Sang pemilik mata itu adalah Ayahku. Beberapa jam setelah tatapan dingin yang dilemparkan padaku, aku mengalami perpisahan itu. Perpisahan yang begitu menyakitkan. Benar – benar perpisahan tanpa lambaian tangan ataupun pesan. Senja itu begitu kelabu. Aku baru sadar tatapan mata itu adalah cara Ayah berbicara kepada anak gadisnya. Sayangnya anak gadisnya begitu bodoh hingga tidak mengetahui ada makna dari tatapan mata itu. Harusnya aku meraih tangannya atau sekedar memeluknya sebelum pintu ambulance itu tertutup rapat. Mungkin saja Ayah ingin memeluk anak gadisnya sekedar mendengarkan suaranya untuk meyakinkan dirinya bahwa dia baik – baik saja. Mungkin tatapan mata itu adalah salam perpisahan, salam perpisahan tanpa lambaian tangan dan juga pesan. 

Senja itu kelabu. Ayahku kembali dalam keadaan membeku. Darahnya tidak lagi mengalir dan matanya tidak lagi terbuka. Aku baru beberapa hari pulang ke rumah, lalu sekarang Ayahku sudah pergi jauh menuju rumah abadi-Nya. 

Jarak itu datang dengan tiba – tiba tanpa memberi kabar kalau dia akan segera muncul di depan mata. Bagaimana aku bisa melipat jarak? Jarak antara aku yang hidup dengan Ayahku yang sekarang hanya memiliki raga, bukan jiwa. 

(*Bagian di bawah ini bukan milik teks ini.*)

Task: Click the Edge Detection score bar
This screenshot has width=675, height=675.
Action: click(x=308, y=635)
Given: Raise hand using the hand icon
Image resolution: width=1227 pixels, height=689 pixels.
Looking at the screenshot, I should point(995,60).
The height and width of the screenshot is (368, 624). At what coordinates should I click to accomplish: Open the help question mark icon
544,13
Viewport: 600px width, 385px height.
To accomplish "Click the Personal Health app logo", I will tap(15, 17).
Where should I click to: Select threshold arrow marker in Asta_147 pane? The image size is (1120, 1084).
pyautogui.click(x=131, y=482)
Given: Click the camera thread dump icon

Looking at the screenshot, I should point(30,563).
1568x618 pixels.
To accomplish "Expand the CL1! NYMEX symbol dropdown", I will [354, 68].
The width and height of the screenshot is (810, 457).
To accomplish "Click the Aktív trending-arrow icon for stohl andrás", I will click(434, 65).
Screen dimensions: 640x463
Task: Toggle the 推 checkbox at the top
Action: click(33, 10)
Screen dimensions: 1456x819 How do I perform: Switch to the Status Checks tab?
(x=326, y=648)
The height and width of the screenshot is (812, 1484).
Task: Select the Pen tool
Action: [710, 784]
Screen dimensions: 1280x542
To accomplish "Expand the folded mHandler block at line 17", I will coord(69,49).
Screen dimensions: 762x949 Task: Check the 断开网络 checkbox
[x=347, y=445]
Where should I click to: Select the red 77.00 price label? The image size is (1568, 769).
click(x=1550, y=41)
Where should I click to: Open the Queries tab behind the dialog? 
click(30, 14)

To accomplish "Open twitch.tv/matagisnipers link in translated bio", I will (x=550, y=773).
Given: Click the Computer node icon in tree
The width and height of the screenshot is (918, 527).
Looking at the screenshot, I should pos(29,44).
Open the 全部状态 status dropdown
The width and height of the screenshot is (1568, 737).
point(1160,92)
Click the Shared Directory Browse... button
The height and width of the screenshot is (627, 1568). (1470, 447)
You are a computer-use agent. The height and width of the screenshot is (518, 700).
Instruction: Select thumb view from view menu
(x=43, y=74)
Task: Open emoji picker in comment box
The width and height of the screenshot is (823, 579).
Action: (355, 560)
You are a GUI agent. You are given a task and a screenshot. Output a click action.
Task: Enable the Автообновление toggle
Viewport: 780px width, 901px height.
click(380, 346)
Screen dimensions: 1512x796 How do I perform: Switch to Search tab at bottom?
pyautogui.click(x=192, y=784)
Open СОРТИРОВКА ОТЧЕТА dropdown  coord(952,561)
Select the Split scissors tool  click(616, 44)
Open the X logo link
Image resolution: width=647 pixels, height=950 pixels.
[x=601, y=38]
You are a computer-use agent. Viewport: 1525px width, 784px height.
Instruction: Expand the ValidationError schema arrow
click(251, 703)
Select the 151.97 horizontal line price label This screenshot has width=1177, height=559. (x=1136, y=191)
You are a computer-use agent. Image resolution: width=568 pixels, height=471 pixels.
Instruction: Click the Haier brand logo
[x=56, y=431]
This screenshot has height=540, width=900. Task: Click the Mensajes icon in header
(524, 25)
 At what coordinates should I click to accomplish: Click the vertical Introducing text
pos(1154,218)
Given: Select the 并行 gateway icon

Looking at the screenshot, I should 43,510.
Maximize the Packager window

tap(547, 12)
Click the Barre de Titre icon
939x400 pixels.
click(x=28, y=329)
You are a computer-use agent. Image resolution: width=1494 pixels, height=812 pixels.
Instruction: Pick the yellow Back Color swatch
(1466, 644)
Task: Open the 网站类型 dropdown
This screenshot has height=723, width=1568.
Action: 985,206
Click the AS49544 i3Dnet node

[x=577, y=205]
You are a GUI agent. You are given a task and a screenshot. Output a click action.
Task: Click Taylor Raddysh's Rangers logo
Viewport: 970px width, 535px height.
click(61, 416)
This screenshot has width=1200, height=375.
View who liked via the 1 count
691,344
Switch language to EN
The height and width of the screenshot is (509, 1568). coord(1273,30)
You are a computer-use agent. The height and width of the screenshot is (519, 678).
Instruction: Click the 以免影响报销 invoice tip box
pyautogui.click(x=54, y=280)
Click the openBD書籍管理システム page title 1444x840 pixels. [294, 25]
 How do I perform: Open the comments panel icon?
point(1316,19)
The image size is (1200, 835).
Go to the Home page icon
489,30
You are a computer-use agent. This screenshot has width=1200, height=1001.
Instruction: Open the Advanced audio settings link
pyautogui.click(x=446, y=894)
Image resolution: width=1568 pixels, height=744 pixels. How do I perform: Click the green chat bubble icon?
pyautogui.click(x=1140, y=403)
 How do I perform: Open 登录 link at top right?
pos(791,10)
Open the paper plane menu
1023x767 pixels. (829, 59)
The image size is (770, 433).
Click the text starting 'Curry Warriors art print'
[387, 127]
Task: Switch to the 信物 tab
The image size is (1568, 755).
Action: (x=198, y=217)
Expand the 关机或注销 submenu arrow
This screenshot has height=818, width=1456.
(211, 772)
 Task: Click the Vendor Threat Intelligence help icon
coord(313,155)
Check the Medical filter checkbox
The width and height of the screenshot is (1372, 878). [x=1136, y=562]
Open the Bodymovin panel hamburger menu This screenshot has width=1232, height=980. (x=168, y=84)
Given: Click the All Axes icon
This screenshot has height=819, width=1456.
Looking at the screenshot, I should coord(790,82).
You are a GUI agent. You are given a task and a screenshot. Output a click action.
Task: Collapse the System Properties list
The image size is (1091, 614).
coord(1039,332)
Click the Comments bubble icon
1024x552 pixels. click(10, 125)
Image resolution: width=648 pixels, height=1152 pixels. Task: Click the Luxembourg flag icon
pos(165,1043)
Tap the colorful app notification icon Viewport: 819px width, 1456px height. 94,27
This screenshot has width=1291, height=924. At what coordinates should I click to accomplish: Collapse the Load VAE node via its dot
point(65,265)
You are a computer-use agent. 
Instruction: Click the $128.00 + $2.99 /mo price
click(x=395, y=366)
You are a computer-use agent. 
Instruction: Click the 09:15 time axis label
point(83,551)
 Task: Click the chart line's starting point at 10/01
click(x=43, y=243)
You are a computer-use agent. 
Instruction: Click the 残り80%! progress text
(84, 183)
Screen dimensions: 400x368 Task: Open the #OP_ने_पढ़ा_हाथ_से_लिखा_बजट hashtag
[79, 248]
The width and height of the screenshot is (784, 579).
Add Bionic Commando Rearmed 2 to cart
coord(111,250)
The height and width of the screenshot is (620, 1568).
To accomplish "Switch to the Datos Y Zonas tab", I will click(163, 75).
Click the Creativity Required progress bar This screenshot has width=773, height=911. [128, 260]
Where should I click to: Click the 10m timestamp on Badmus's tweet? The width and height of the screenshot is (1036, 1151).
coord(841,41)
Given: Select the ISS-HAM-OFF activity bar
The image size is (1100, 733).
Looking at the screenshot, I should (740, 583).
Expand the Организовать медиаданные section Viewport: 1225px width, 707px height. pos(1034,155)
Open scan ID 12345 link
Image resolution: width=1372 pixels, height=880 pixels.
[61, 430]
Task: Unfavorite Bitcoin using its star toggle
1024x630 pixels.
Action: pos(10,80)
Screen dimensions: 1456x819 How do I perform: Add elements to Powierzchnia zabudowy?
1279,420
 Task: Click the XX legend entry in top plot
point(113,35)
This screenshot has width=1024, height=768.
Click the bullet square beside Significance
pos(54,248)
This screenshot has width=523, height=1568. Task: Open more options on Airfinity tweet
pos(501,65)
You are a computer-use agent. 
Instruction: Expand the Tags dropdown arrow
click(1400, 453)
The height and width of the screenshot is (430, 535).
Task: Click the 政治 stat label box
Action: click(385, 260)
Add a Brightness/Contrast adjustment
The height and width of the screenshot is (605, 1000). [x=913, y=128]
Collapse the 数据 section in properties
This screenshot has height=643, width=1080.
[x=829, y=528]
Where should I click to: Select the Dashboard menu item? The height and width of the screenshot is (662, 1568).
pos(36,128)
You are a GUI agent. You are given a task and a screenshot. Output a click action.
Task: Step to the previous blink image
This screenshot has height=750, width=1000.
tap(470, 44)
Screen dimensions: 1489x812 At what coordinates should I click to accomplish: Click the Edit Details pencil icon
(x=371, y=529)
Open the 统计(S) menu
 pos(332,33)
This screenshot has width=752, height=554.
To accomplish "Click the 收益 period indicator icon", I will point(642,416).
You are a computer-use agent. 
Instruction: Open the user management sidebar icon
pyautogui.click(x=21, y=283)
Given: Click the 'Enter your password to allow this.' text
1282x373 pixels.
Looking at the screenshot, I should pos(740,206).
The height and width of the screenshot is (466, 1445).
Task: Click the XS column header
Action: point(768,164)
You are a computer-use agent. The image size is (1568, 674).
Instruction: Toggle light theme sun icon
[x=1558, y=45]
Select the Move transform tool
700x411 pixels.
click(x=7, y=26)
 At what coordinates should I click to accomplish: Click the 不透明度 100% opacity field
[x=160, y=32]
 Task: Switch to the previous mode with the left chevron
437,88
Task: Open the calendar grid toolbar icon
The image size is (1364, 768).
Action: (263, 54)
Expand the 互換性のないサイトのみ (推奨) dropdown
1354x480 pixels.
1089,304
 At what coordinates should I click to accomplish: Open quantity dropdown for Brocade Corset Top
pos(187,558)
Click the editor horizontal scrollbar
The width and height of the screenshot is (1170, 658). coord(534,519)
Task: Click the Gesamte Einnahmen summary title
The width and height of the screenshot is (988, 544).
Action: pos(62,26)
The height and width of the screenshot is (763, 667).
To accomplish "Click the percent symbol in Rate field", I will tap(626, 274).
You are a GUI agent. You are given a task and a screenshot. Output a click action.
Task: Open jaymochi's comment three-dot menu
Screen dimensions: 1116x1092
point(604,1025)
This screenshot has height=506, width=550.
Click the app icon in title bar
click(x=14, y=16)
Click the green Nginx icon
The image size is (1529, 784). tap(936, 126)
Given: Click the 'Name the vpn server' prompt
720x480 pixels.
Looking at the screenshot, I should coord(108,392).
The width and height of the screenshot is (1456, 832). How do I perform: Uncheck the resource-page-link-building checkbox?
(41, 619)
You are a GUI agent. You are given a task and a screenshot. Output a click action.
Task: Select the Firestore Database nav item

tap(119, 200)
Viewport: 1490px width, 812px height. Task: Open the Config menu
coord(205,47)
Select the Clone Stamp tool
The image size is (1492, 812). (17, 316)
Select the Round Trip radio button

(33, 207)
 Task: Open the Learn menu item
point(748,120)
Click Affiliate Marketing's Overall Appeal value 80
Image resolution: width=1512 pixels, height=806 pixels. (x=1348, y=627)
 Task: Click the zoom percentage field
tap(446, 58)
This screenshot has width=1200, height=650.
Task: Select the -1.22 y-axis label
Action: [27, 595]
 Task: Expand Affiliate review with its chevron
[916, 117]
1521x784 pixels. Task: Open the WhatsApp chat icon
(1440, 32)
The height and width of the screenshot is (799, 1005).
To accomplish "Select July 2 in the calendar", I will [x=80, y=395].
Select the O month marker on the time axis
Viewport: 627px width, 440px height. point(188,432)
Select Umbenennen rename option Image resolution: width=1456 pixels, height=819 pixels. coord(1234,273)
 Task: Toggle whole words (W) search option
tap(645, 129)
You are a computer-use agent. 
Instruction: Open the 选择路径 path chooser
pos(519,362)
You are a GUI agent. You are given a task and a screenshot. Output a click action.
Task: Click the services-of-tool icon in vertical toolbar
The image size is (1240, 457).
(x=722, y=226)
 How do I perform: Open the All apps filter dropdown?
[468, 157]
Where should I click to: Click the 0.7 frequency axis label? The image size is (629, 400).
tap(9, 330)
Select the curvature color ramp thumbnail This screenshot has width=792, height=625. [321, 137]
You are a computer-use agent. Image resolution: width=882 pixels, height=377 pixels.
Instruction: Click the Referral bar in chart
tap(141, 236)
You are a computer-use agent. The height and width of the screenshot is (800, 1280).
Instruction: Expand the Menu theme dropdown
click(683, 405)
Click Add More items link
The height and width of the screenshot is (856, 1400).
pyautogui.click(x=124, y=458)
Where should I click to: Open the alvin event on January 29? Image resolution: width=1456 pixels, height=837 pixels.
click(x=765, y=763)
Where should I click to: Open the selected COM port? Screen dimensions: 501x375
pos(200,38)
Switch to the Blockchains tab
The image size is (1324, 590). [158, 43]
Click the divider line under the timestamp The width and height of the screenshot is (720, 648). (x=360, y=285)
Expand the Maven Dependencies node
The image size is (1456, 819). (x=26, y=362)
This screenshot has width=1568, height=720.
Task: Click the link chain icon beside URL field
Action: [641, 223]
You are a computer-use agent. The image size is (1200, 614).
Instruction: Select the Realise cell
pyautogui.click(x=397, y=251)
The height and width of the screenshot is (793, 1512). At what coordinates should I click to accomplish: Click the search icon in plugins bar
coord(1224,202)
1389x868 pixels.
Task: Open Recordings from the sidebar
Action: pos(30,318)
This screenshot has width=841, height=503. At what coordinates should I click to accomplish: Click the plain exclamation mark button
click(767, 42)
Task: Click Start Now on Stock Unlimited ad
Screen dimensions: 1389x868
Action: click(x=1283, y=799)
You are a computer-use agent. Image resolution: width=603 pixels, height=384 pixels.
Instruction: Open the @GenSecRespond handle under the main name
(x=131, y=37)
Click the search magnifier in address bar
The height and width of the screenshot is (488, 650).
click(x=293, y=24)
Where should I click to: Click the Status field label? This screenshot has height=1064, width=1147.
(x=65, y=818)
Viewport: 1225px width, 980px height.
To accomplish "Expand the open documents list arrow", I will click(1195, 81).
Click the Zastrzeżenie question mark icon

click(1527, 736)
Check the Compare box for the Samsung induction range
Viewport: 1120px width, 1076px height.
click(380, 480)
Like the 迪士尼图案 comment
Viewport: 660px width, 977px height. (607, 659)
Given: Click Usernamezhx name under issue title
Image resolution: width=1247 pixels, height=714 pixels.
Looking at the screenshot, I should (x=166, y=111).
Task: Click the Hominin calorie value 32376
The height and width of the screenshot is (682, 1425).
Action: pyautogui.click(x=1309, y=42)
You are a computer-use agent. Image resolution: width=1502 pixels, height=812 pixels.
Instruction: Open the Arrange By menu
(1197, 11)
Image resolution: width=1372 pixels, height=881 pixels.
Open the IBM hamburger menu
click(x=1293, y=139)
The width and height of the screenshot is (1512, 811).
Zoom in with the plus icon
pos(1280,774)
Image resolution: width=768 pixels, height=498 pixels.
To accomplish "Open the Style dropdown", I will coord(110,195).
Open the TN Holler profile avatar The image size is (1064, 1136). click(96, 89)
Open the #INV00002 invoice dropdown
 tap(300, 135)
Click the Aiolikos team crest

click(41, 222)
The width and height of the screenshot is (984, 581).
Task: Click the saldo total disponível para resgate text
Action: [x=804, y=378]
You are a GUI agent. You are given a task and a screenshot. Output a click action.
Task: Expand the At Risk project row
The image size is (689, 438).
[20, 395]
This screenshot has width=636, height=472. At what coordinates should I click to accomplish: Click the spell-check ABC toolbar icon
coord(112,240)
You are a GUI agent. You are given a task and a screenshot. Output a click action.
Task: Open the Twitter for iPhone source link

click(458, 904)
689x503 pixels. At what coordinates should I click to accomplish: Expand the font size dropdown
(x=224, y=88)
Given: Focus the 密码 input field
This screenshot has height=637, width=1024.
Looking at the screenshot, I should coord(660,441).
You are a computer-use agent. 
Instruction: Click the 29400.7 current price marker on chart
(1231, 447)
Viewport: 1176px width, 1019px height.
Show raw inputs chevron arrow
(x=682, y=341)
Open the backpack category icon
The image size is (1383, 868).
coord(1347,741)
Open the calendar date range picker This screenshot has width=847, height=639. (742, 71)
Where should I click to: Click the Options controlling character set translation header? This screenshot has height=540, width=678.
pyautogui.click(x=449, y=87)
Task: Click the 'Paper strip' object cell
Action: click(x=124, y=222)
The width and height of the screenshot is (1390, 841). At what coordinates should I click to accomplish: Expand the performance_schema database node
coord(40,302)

Tidak ada perpisahan yang menyenangkan. Semua begitu menyakitkan. Lalu kemarin ada berita tentang sebuah pesawat yang hilang di lautan. Mereka sempat mengucapkan salam, selam penuh harapan untuk segera kembali pulang. Ada juga yang menunggu di seberang dengan sejuta harapan agar yang ditunggu bisa segera datang. Lalu tiba – tiba yang datang hanyalah perpisahan. Perpisahan tanpa lambaian tangan penuh senyuman dan juga pesan. 

Untuk semua yang ditinggalkan, lipatlah jarak dengan doa, doa tidak mendekatkan namun menenangkan, untuk yang ditinggalkan ataupun yang meninggalkan.